§ DATASET EXCERPTS:
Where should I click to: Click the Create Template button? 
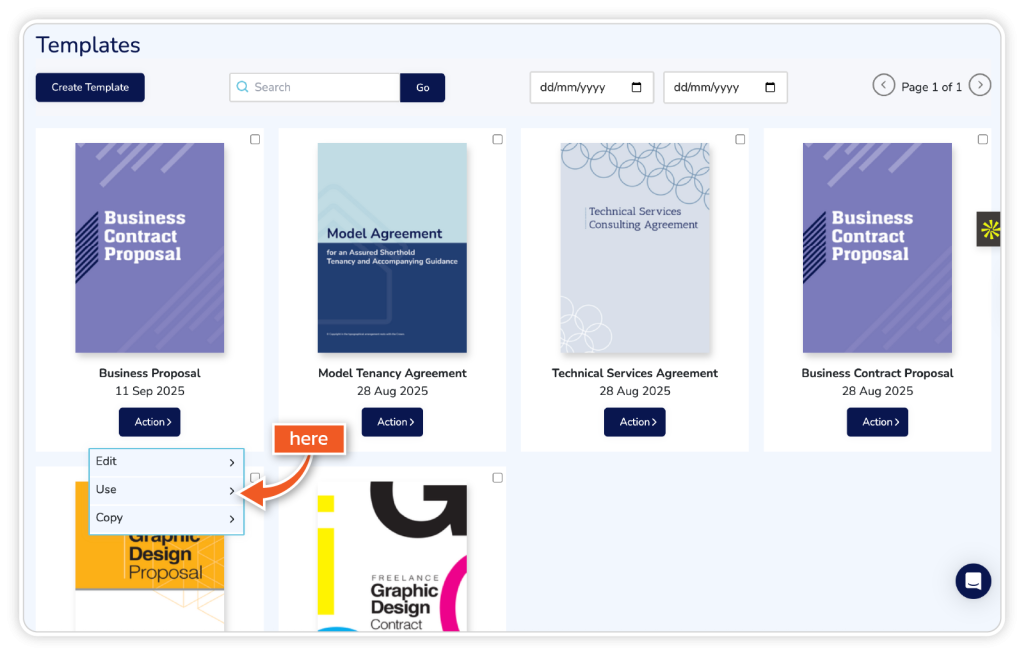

--

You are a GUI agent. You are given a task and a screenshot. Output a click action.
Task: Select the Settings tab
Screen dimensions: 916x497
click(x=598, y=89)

---

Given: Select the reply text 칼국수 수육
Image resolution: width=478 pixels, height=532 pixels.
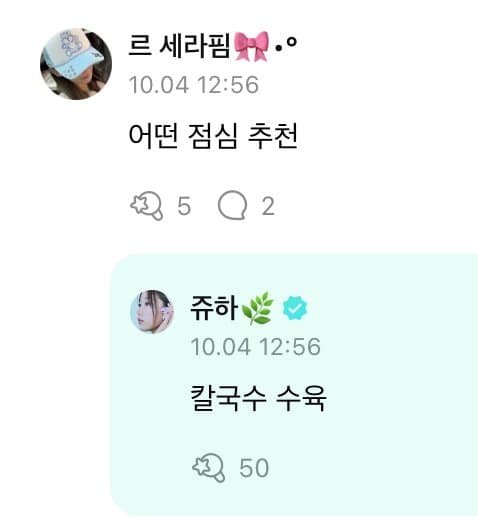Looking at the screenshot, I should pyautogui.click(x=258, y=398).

§ DESCRIPTION OF THE TASK: Show each line of the material where the word "Select" occurs.

§ RESPONSE TO THIS TASK:
Task: Select the Settings tab
Given: Select the reply text 칼국수 수육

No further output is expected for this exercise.